Yes, I chased a rabbit across our "lawn" to capture this shot. |
I have to admit it, I am no longer the young whipper-snapper I once was. I have been programming for over 33 years if you count teaching myself Basic when I was 7. As a professional programmer I have been working in the field for over 14 years. So I have seen a lot of code and written a lot of code.
As a seasoned dev, I am the opposite of the Get Off My Lawn crowd when it comes to new devs. I read My Lawn by Uncle Bob who is preaching the Come to My Lawn mantra, not get off it, and it opened my eyes to my position.
In the article he points out that 1 in 16 developers are 40 or older. That is me.
Is the population of older devs quitting? No, not at all. We are still working but the inflow of new devs is causing the developer population to double about ever 5 years. So, the ranks of the older dev is shrinking in proportion to all devs, but not really decreasing in size.
The article by Uncle Bob made me think of the value I bring to a team. When I talk to younger devs I often see my younger self in them. They express frustration with many of the same challenges that I faced when I was younger. For some of those challenges I have figured out a path that works for me and some I am still figuring out.
I am also reminded of my younger self's hubris. I used to think older devs were foolish when they told me to take it easy. Reign in the late nights. But I was being a hero! I was producing tons of code compared to them. Why chill and work a normal day? I was unstoppable!
The flipside was that I was debugging my late night mistakes, spending time trying to figure out what I had written, and finding bugs in code I had not fully tested. Then I inevitably removed code that was not needed.
At some point I smartened up. Probably when I got married and we had kids. I had to work more efficient.
I decided there had to be a better way. I stopped and started to look at my practices. I started to do things like keep a journal of my bugs. I did this for a few months and then started to attack the repeating problems/bugs I had. This got rid of a lot of my bugs and taught me to slow down and reread what I was about to commit.
Then I started to look at the meta me. What outside of work and programming had an impact?
- Get 8 hours sleep. Ok, that sure helped.
- Exercise daily. When I do, it makes me a happier and more alert person as a whole. Bonus for work.
- Eating right. Makes me less groggy after a heavy meal, reduces the high/low of sugar rushes, and helps me think clearer.
- Reducing my coffee intake to just caffeinated (1/day), not high octane caffeinated!
- I started to practice TDD or unit testing of some sort. No more, large integration tests for all my testing needs. I have been freed to refactor code to make it even easier to read and maintain.
- Minimize methods to do concise chunks of work. I never was one for sprawling full page or multi-page multi-methods but I started to reduce the number of input parameters so that each method was concise and did a well defined job.
Then I looked at how I planned and wrote my code. I started to look at how to make my code easier to read and maintain.
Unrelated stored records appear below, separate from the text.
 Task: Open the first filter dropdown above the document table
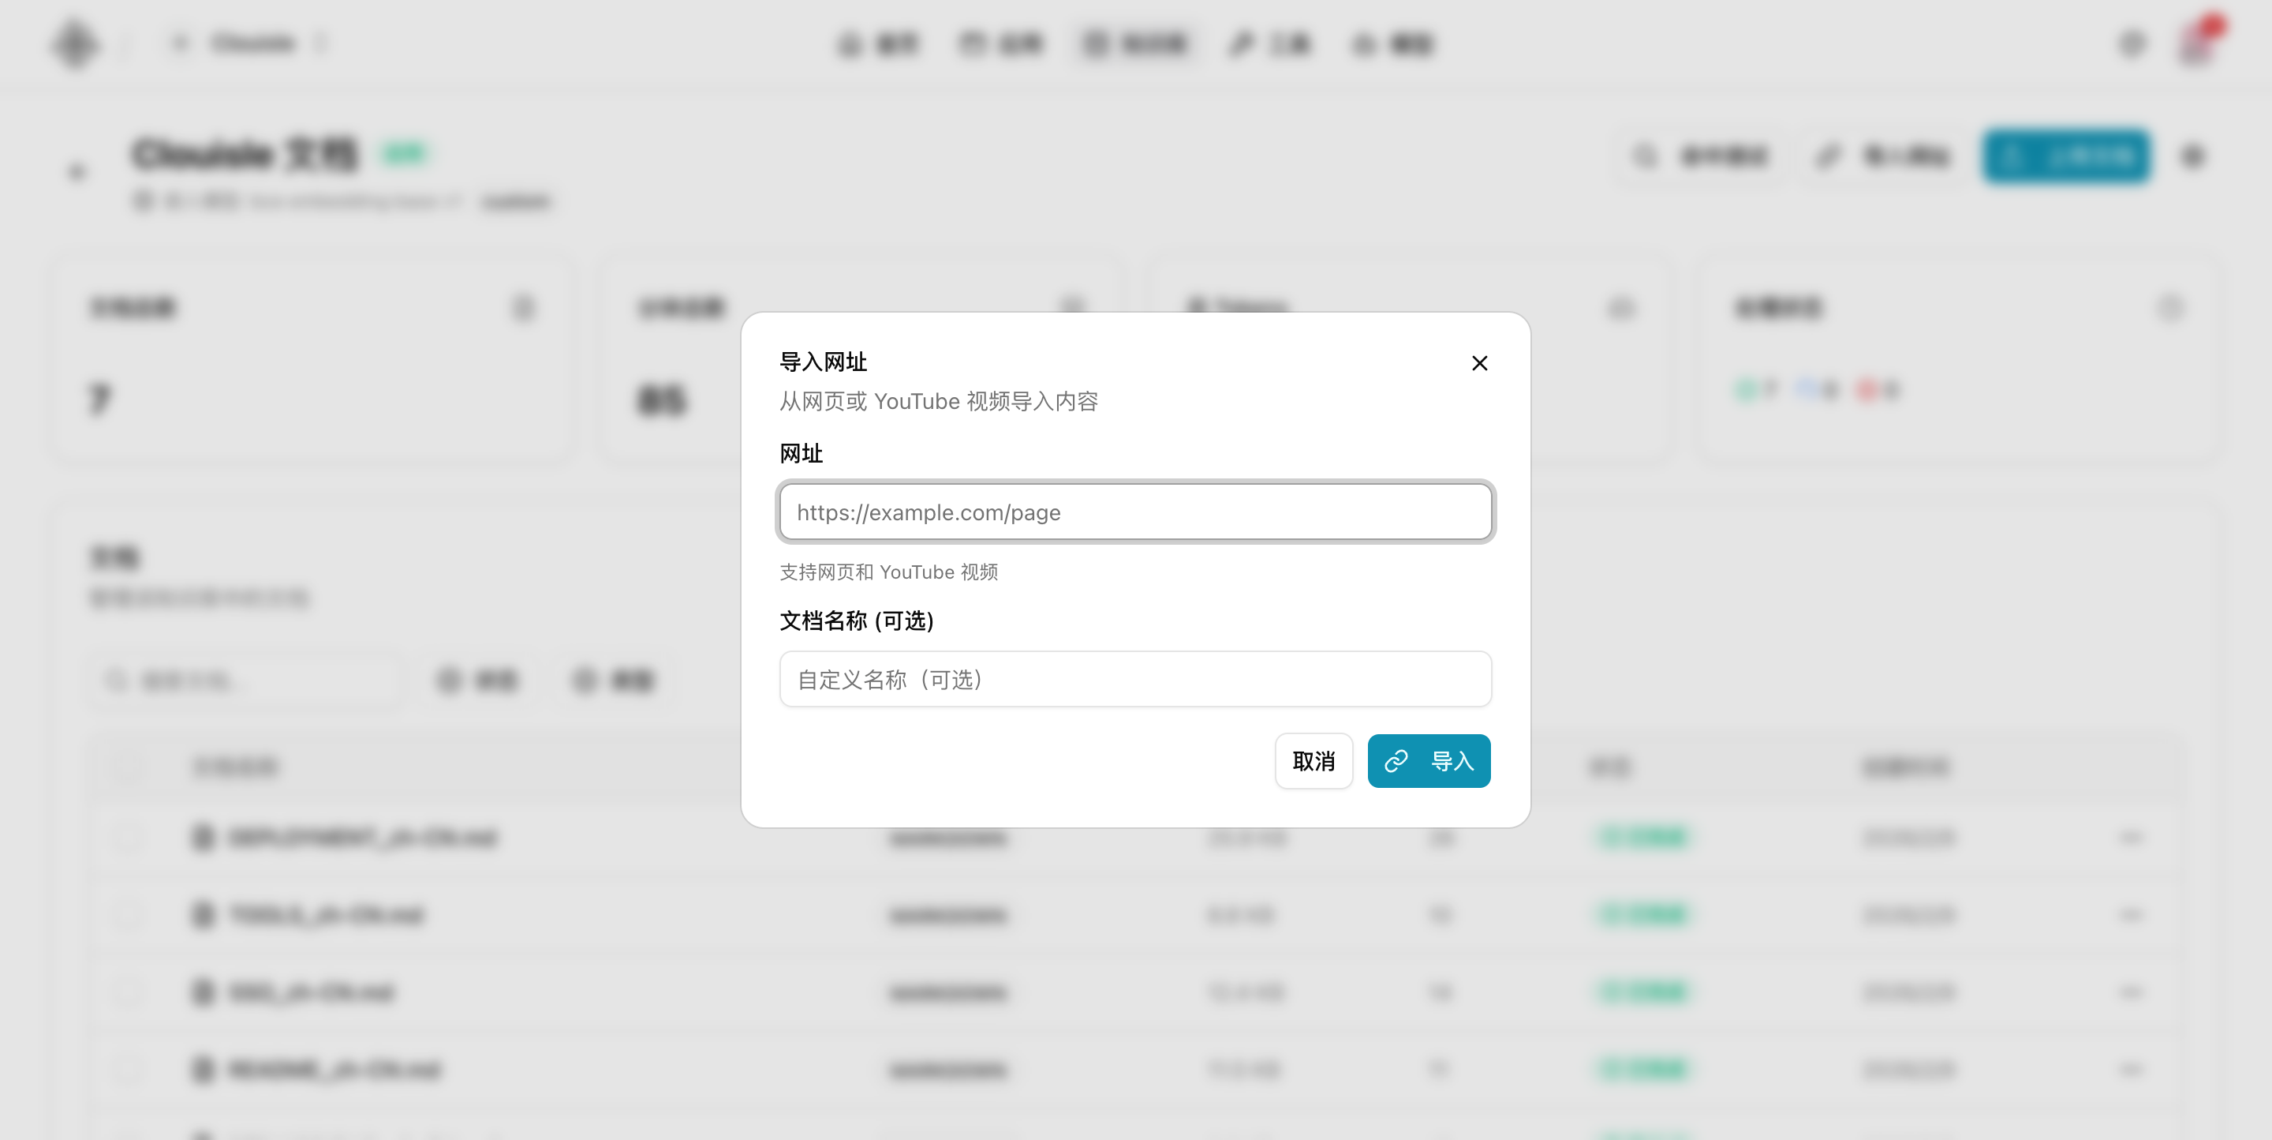coord(476,680)
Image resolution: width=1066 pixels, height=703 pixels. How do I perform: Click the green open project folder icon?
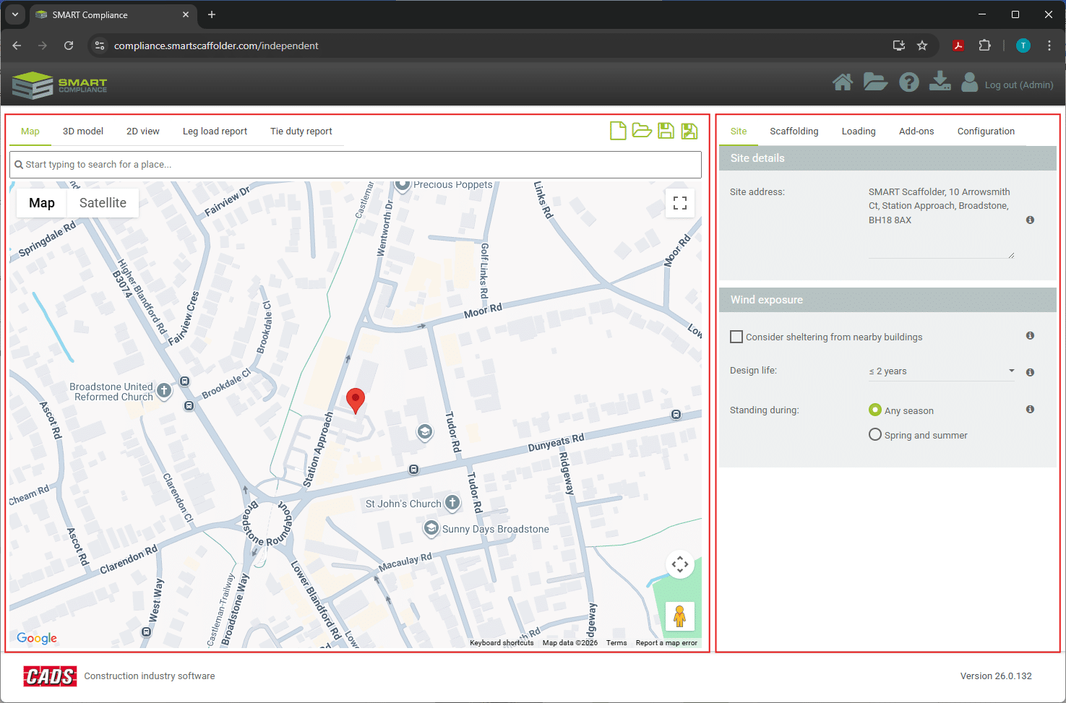coord(642,131)
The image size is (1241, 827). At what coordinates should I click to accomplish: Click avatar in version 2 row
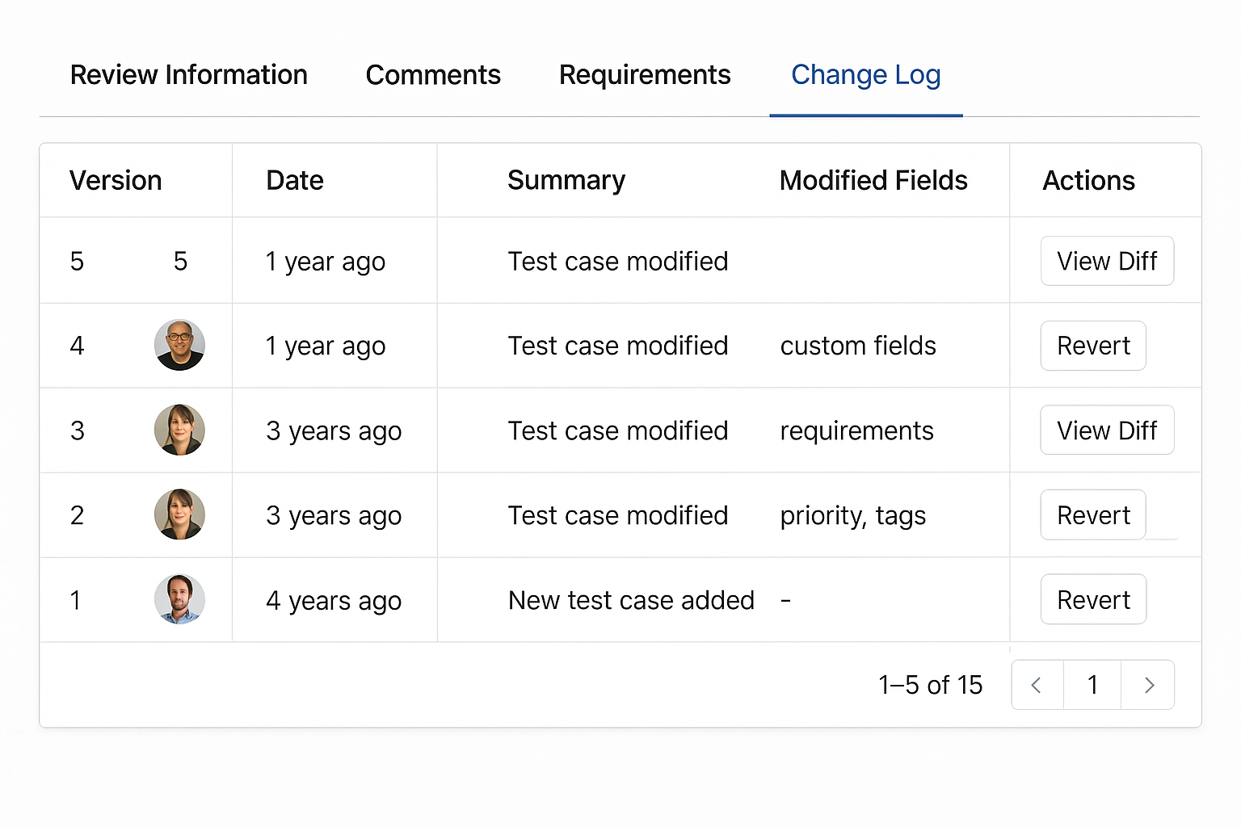click(x=179, y=514)
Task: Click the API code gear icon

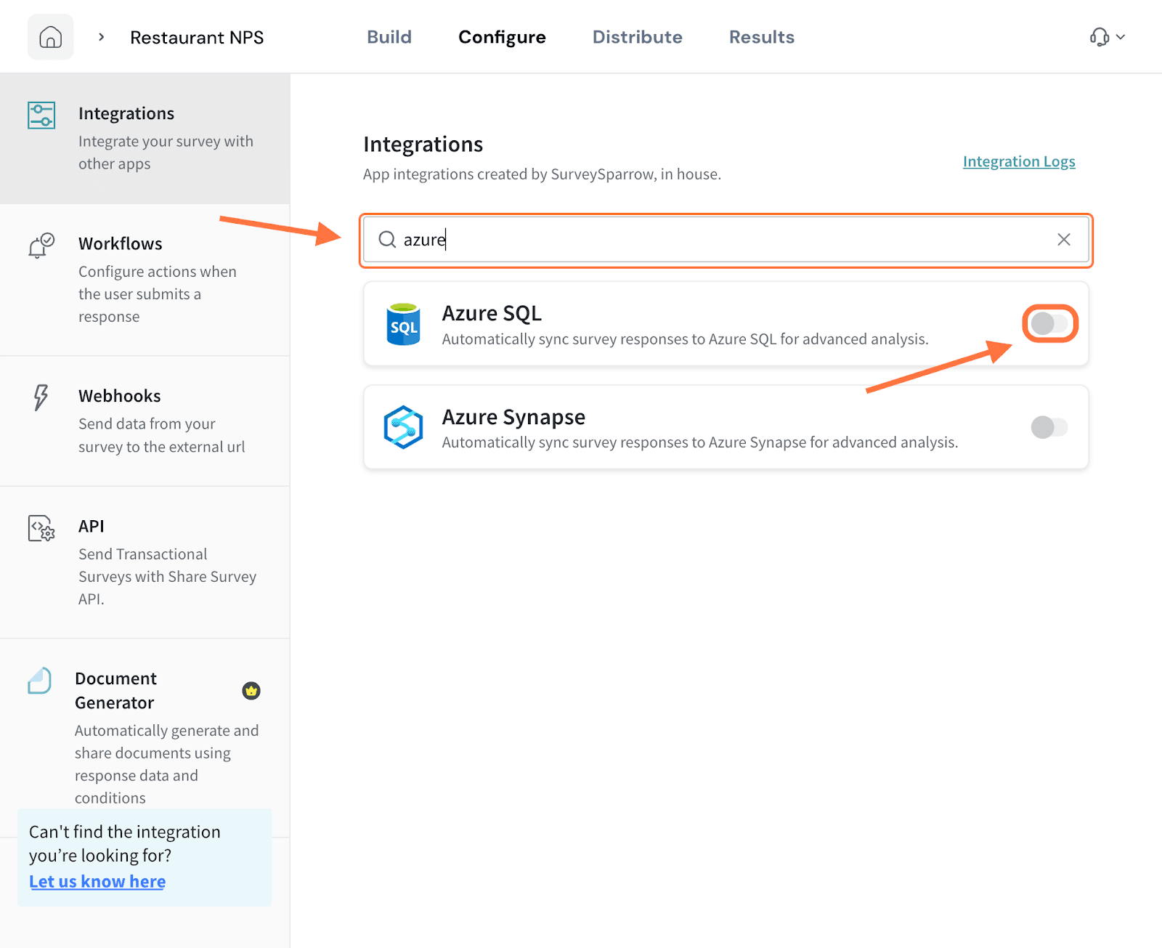Action: pos(41,528)
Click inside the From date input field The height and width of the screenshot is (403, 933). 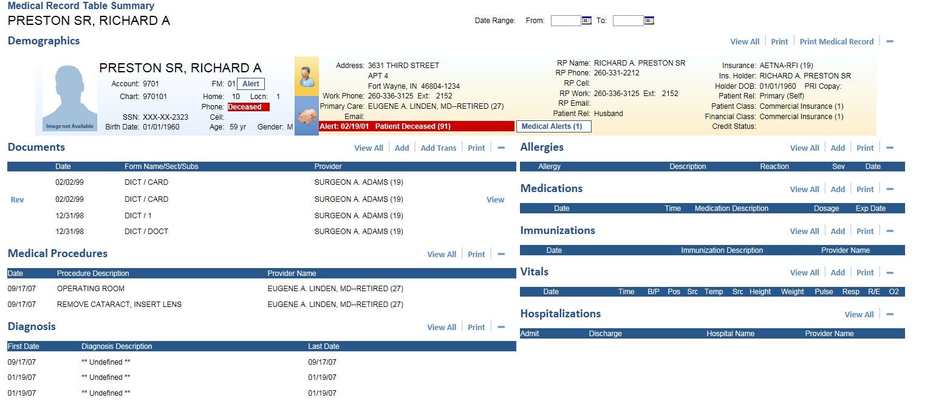coord(565,20)
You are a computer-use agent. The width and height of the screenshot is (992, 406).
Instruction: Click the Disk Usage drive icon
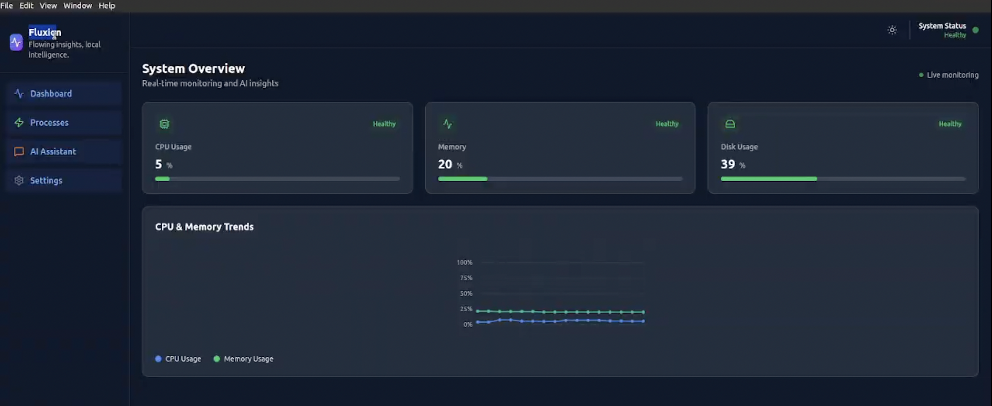[730, 124]
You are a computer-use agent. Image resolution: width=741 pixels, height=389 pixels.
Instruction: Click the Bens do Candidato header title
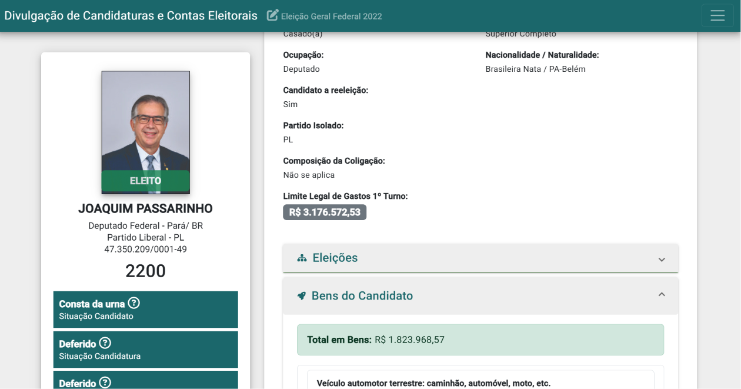click(362, 296)
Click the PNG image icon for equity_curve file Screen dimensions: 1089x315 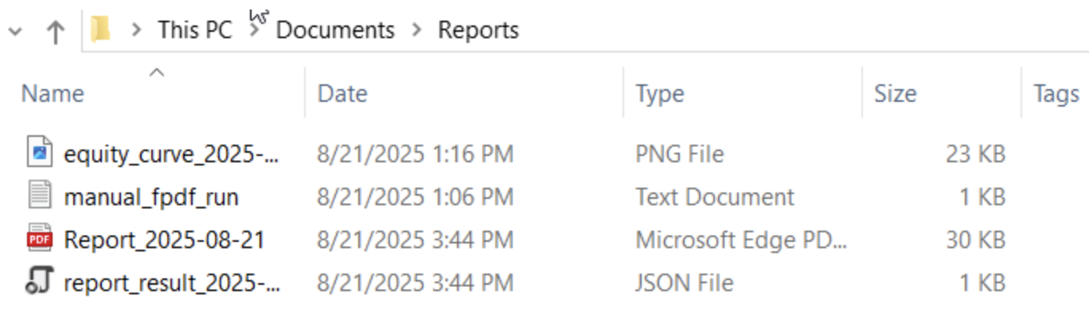(39, 153)
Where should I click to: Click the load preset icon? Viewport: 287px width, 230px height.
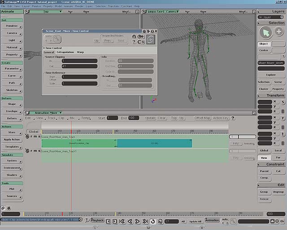tap(140, 36)
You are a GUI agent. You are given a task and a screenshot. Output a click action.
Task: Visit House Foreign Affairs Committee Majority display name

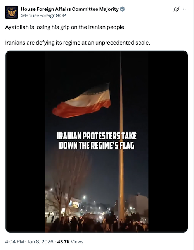[x=70, y=9]
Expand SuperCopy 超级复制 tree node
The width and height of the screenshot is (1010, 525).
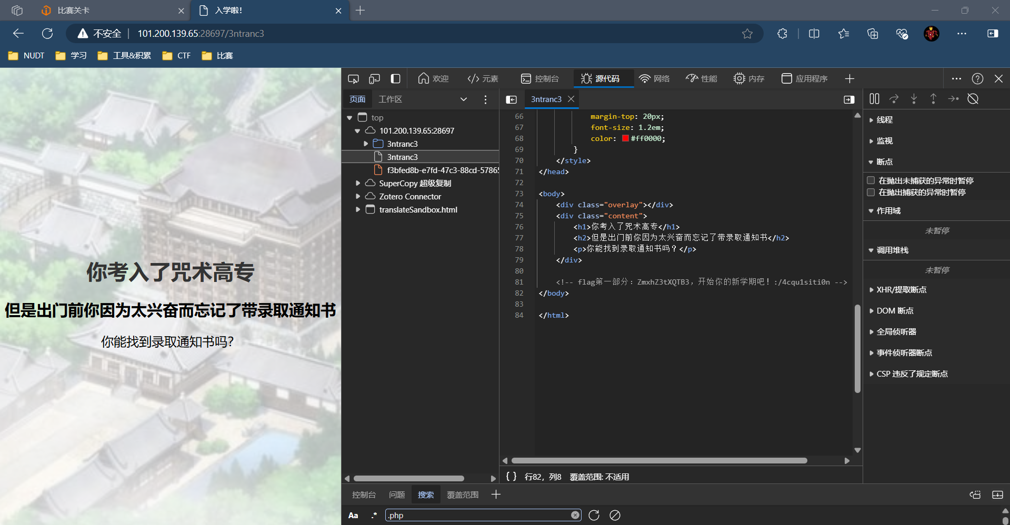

These activities took months/years of introspection, controlled experiments and then putting new practices into place to help me be a better programmer. It has meant I have had to become realistic with my time and how far I can push myself. My desire to be superman has had to be tempered.
Superman syndrome I have learned leads to one thing: Burn out!
Burn out leads to frustration. Frustration with yourself and then when you are tired of blaming yourself you blame others. You start looking for another team if your org is large enough or you look for another company if it is not. This does not need to be the case.
The worse part of leaving one job for another is that you are thrust into a situation where you, most likely, will feel you need to prove yourself. Enter Superman and repeat cycle.
In the short term, people love you and you get a buzz from being such an awesome code god. But burn out creeps back in and bam, sucks-ville. It's not fun in the long run and not sustainable.
The Come to My Lawn article got me back to thinking about how I can help pass this hard-won experience on to other teams. For a while, I have noticed I am working with younger teams these days and then realized it's not the team that is young. It is me getting older.
Well, I am fine with that.
I love coding, I love learning, I love teaching. If I can help my teammates to not burn out and look for greener pastures, then I look forward to my "programmer old age" and sharing a drink with you on my lawn.
You should try to get this valuable advice published.
ReplyDeleteThanks Ken. Someday if I have enough articles, I might do that. For now I will keep working on my writing skills and sharing what little wisdom I have.
ReplyDeleteHi Mark,
ReplyDeleteIt's a really good post by you.
I see on daily basis how eating less but more often changed my mind and how I can be more focused by longer period.
After couple of years working in software industry I see how valuable for me would be having some older mentor from my early days in programming.